Extract to read:
-- Start --

Is there a time when checkerboarding is NOT desired? ABSOLUTELY YES! If you are editing an interview, for instance, and at an edit point there is no change in background ambiance or voice quality, then do not checkerboard. This is common with a quiet setting, and less common during exterior scenes, due to undulating traffic, airplanes, dogs, and the like. I generally recommend that if you are listening on a reasonably good playback system (full range speakers or headphones in a quiet room), then the rule of thumb is if an edit sounds perfect to you there is probably no reason to checkerboard it.
A common situation is when an on-camera sound is featured, and is then lowered to make way for an entering off-camera voice-over. Start the voice-over on another track, please, while extending the sound-to-be-lowered on the same track (if possible).
Following checkerboard rules can lead to a trap. You should not allow foreground and background sounds to cohabitate on the same tracks during a scene. It is particularly difficult to work with an interview that is checkerboarded onto two or three tracks if there is also some B-roll sound interspersed onto some of the same tracks “in the holes”.
Handles for Smoothness
As you can see, it is very helpful within a scene to put different quality sounds on different tracks in order to facilitate processing. If these two different-quality sounds are contiguous (no silence between them), checkerboarding is crucial. And if there is a small amount of overlap (one track starts playing before another stops), then it is even easier to connect the sounds during the mix in a smooth and pleasing manner. These overlaps or “handles” can be as short as a frame, if that is all that can be given without including unwanted material. Handles of 10 frames or more are better when possible. Handles can be created where none exists naturally by finding a short bit of identical ambiance elsewhere and cutting it onto the desired piece of audio. Don’t create artificial handles if it can’t be done perfectly! This technique requires both the edit and the ambiance match to be absolutely perfect, a difficult if not impossible chore without subframe editing resolution. I have too often gotten edits where this was attempted with ambiance that not only didn’t match, but probably came from an entirely different location. Let me repeat. Don’t create artificial handles if it can’t be done perfectly! This is a common mistake which takes as much time to undo as it does to fix. See the upcoming “Handles for Delivery” section for more pleasurable reading on this.
Grouping of Tracks and Track Layouts
The tracks themselves may be conceptually grouped together for additional efficiency and organizational clarity. An editor can generally create intelligent groups of tracks which apply to individual scenes or the entire show. For editing, I define four main sound groups, which usually apply to entire programs. They are:
1. Voice over, ADR, and other clean studio voice recordings.
2. Natural or “sync” sound, i.e. on-set dialog and interviews.
3. Sound effects, B-roll, and foley.
4. Music.
Fig.3, Four Sound Groups
As the mix is performed, sound elements in these four groups generally receive equalization and other processing which is appropriate for that group only. For instance, I process voice over in ways that may not be appropriate for music or sync sound. If an editor gives me audio edits grouped intelligently in these ways, my job is easier, and that can mean less time spent for a better mix.

-- End --

Supplied material:

-- Start --

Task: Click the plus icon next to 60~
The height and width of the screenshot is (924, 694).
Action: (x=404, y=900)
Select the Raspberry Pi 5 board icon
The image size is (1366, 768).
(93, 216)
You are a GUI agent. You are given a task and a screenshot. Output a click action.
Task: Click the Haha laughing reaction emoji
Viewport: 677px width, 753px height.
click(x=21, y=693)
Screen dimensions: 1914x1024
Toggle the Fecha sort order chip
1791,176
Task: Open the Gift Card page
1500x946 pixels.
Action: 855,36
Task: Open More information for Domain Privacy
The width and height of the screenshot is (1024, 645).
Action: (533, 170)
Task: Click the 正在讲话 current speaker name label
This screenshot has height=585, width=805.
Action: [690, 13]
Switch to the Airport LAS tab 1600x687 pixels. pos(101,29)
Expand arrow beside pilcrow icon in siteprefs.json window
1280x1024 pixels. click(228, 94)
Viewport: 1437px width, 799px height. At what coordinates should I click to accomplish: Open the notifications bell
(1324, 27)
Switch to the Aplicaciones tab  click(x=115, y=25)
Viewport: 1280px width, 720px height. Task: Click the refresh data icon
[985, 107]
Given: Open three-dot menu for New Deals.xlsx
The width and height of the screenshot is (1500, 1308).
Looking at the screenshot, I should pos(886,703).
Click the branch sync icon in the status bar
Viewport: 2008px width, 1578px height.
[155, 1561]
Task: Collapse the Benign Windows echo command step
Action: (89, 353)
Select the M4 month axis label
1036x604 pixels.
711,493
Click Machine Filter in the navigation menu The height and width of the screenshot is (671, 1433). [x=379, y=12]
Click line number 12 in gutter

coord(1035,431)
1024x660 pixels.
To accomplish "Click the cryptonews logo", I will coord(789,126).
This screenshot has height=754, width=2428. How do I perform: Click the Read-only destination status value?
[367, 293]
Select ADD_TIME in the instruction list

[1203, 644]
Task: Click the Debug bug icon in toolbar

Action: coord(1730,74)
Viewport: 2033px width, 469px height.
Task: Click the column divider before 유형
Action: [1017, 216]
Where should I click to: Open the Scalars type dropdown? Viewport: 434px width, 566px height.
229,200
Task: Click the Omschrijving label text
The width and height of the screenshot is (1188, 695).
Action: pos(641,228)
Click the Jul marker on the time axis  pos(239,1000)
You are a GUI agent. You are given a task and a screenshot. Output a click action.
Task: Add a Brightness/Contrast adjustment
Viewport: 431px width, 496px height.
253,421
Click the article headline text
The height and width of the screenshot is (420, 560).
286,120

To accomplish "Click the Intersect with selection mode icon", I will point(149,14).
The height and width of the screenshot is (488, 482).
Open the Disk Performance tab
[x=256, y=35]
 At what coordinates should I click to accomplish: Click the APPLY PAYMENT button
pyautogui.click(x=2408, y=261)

-- End --

Work to complete:
1) In the text on checkerboarding audio tracks, what handle length does the writer call better when it is possible?
2) Carry the text on checkerboarding audio tracks forward past its final sentence, keeping to its topic and voice.

Answers for this exercise:
1) Handles of 10 frames or more.

2)
Suggested Track Layouts
Ideally, a sound editor will lay out audio tracks which keep grouping and checkerboarding techniques in mind. Here is a suggestion for laying out a documentary show to 8 tracks which may contain mono and stereo material.
1. Sync sound/Voice over
2. Sync sound/Voice over
3. Sync sound/B roll
4. Sync sound/B roll
5. B roll/Music
6. B roll/Music
7. Music
8. Music
Fig. 4, 8 track documentary layout
The actual order of tracks is not important. You will notice that there are at least two sets of tracks for each category, to allow for checkerboarding. The idea is to keep like-material on the same groups of tracks. But what about tracks 5 & 6 which seem to break the rules? Normally it would not be desirable to place non-music material onto music tracks, but where track space is limited such compromises must be made. Experience has shown that this particular compromise often works well. Another compromise is an unavoidable interspersing of material between recurring elements on a track. For instance, a voice over will often be a clean studio recording which will have a different sound quality from everything else. It is acceptable if other material is also on that track, if there is simply nowhere else for the other material to go, but please try to keep a bit of silence separating vo and non-vo sound. It is also okay if the voice over must change tracks between sections or scenes, but please try to keep a section of vo together on the same track. Also apply this guide to any other important recurring element.
Unfortunately, we sometimes have to deal with even fewer tracks, as some older Avid systems are still limited to working reasonably with 4 tracks at a time, so more compromises must be made. In such cases, it is probably best to ignore all checkerboarding and handles rules, deliver the program to us as OMFI files, and allow us to do fine audio editing and checkerboarding. This is obviously a budgetary decision.
Here is a guideline for 4 track layout. Again, the idea is to keep recurring elements confined to the same tracks. If you must use track 1 for sync as well as voice over, keep a bit of silence between them each time.
1. Voice-over & sync
2. Sync and B-roll
3. Sync and B-roll
4. Music
Fig. 5, 4 track documentary layout
My track layout suggestions are just that – they are only suggestions.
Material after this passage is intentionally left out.